Direktur Eksekutif Komite Nasional Keuangan Syariah (KNKS) Ventje Rahadjo Soedigno mengemukakan, sukuk hijau ritel memang berpotensi bagi generasi milenial. Namun, hal itu akan kembali lagi kepada imbal hasil dari investasi.
”Saya kira anak muda sekarang sangat rasional. Pasti mereka tanya keuntungan juga. Jika keuntungannya sama atau tidak terlalu jauh dengan konvensional, mereka akan melihat lebihnya apa. Misalnya, sukuk itu berjenis sukuk syariah atau bisa juga sukuk hijau,” tutur Ventje.
KNKS berharap uang penerbitan sukuk hijau ritel itu ditaruh di bank syariah. Hal itu untuk memperbesar pangsa pasar keuangan syariah yang saat ini belum mencapai 10 persen dibandingkan dengan konvensional. Perkembangan bank syariah akan otomatis mengembangkan isntrumen di dalamnya, seperti sukuk hijau.
KNKS berharap uang penerbitan sukuk hijau ritel itu ditaruh di bank syariah. Hal itu untuk memperbesar pangsa pasar keuangan syariah yang saat ini belum mencapai 10 persen dibandingkan konvensional.

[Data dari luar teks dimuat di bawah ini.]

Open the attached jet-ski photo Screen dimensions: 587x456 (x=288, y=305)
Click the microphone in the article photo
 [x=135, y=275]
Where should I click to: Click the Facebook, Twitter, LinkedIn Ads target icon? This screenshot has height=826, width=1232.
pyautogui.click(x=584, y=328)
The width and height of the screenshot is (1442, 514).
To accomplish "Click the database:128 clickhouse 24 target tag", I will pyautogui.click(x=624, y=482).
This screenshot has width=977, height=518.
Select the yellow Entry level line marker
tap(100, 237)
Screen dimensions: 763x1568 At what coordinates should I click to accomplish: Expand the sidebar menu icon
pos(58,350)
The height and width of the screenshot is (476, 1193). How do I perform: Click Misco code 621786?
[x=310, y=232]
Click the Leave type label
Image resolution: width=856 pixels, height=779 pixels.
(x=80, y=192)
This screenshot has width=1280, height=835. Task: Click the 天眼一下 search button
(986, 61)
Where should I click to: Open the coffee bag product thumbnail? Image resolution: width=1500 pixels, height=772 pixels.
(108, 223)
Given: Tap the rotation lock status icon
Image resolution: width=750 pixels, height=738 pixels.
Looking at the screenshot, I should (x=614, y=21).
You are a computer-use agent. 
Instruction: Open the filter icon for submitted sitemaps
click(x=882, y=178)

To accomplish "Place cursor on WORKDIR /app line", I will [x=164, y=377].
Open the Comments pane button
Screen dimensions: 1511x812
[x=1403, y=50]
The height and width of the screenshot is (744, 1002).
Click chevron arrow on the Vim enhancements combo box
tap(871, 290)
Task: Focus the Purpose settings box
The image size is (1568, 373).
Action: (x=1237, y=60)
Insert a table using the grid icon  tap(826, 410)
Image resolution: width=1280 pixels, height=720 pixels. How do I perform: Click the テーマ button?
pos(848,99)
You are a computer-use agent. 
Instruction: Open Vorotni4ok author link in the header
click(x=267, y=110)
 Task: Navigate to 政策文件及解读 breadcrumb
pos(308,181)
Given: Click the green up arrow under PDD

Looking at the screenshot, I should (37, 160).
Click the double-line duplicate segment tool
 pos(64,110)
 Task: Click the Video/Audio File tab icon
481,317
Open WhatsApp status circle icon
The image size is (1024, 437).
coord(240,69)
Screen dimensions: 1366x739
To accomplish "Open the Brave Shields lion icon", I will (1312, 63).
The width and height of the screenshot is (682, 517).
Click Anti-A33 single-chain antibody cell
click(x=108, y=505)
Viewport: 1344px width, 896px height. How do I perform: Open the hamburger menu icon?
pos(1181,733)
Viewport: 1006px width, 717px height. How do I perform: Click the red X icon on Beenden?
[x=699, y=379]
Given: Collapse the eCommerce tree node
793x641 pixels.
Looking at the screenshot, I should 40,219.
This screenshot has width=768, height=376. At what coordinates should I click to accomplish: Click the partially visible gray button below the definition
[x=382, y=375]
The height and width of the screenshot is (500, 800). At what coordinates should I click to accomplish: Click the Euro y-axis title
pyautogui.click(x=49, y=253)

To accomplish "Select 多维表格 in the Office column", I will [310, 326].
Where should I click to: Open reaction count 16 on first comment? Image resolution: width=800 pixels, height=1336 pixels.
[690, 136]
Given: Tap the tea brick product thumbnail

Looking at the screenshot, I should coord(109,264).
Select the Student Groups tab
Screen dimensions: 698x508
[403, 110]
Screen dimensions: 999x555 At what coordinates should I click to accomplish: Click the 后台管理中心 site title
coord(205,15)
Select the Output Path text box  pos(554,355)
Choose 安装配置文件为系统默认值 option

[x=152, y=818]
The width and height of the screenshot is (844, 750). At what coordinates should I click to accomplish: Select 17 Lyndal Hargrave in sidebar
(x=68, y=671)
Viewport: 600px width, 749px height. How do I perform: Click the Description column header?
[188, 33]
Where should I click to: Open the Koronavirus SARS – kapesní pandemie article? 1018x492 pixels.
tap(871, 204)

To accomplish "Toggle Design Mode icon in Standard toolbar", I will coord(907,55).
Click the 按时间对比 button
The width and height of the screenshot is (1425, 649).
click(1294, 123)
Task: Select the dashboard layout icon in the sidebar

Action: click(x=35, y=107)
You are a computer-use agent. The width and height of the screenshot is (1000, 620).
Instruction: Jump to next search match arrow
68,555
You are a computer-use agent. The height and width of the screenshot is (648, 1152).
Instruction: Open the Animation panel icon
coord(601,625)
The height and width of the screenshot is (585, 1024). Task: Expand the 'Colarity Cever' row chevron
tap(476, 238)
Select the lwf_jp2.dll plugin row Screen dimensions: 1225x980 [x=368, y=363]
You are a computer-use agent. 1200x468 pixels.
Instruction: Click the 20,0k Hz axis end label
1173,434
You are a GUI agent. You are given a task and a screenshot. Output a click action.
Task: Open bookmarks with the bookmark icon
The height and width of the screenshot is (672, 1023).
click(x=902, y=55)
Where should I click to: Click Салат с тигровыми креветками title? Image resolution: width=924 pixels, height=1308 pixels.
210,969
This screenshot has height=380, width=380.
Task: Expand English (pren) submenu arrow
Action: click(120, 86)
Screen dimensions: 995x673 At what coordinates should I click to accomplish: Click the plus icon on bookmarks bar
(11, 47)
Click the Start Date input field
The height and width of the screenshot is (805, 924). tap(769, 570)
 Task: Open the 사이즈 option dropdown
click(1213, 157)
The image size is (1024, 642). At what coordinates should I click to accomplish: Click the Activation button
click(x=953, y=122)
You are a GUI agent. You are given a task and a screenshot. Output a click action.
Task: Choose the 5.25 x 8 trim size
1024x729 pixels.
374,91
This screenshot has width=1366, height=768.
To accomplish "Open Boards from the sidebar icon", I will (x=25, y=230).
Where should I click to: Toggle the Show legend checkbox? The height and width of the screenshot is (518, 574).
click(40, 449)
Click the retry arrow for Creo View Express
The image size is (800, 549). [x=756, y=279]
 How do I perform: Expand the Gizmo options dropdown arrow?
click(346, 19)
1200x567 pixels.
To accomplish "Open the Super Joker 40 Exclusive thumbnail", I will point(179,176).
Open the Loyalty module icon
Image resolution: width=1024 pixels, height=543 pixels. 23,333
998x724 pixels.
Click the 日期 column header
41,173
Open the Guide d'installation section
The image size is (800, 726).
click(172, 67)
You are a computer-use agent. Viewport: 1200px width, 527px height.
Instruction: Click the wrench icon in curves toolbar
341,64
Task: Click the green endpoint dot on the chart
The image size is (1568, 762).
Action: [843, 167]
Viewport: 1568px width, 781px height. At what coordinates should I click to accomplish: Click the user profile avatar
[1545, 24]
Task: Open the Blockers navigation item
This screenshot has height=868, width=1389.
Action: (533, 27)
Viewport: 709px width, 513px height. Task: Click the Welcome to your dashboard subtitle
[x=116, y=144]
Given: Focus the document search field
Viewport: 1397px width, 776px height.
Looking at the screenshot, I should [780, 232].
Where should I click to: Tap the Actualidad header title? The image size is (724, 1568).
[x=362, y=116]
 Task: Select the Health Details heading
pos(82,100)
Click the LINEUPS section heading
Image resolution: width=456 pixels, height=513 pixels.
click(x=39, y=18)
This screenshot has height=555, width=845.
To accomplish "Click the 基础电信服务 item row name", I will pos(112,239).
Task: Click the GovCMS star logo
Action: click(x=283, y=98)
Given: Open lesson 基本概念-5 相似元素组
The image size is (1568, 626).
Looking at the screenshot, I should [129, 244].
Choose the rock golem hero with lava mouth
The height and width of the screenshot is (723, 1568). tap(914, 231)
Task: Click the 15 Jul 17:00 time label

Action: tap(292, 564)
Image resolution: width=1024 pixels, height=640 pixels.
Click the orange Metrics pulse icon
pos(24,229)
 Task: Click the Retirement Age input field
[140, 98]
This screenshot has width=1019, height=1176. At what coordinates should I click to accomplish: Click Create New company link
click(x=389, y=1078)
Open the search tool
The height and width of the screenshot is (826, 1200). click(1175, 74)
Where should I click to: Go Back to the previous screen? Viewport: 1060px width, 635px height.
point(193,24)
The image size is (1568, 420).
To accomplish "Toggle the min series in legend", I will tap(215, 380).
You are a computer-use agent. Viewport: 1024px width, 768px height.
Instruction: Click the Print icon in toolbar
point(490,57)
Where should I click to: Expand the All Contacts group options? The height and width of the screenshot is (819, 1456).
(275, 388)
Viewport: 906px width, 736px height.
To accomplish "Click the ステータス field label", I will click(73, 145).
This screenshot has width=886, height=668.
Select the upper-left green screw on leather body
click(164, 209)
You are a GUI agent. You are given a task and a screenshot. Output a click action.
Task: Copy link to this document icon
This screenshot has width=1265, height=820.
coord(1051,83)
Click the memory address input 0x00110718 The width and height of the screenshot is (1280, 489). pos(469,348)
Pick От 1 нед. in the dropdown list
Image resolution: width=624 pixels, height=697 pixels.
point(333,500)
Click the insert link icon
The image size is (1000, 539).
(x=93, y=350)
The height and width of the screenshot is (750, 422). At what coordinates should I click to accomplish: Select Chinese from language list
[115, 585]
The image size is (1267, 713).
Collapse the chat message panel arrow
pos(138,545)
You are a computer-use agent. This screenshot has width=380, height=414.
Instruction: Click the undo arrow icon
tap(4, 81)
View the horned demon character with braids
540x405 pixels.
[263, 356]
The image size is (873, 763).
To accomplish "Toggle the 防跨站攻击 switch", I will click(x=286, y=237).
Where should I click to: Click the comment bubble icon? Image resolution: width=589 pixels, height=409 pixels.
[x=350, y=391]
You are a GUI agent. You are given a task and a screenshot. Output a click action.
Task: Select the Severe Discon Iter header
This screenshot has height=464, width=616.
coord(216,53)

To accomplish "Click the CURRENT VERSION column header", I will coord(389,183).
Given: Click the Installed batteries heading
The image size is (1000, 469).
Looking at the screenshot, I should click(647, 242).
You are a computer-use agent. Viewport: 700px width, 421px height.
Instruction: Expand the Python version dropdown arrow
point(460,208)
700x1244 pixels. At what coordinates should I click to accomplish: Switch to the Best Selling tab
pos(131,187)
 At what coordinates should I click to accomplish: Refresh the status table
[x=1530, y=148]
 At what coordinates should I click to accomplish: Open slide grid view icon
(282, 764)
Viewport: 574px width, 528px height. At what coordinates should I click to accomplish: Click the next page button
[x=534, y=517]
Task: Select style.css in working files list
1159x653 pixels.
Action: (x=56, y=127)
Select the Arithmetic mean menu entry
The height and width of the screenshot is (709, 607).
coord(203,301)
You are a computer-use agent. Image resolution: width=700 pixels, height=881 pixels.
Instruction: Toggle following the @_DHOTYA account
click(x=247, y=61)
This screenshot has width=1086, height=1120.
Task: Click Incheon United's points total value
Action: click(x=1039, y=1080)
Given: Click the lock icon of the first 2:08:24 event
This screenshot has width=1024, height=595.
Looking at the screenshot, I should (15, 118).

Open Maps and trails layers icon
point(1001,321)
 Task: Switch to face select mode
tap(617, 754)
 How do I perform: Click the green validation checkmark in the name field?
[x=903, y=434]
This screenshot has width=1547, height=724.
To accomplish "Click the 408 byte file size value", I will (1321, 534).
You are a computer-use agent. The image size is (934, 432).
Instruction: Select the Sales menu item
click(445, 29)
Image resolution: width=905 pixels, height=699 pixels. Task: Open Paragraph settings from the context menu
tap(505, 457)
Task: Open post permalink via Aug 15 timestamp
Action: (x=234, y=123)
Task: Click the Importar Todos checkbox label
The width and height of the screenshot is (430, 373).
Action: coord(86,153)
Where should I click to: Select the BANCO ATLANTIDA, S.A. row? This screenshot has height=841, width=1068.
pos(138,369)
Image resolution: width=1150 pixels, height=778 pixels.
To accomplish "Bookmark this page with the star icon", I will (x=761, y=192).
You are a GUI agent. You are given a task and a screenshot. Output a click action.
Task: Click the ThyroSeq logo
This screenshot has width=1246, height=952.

Muhammad Didi Hardiana, National Project Manager UNDP Indonesia, mengatakan, penerbitan terdahulu, yaitu sukuk ritel dan sukuk hijau, mendapat tanggapan baik dari investor. Untuk itu, sukuk hijau ritel juga sangat potensial.
”Saya pikir ini bisa menjadi peluang bagi pasar domestik untuk bisa juga menjadi investor untuk instrumen pemerintah. Saat ini, kita sedang mengembangkan studi sukuk hijau untuk investor ritel individu di Indonesia,” ujar Didi.
Nantinya, UNDP akan membantu melihat prospek dari proyek yang sudah dicanangkan pemerintah untuk perubahan iklim. UNDP akan mengidentifikasi proyek yang memiliki dampak paling besar untuk Indonesia.
”Kami cari yang punya dampak positif untuk tujuan pembangunan sehingga nantinya proyek-proyek itu bisa dimonitor pemerintah melalui sukuk hijau ritel. Perhatian anak muda untuk isu-isu lingkungan sangat tinggi sekarang,” kata Didi.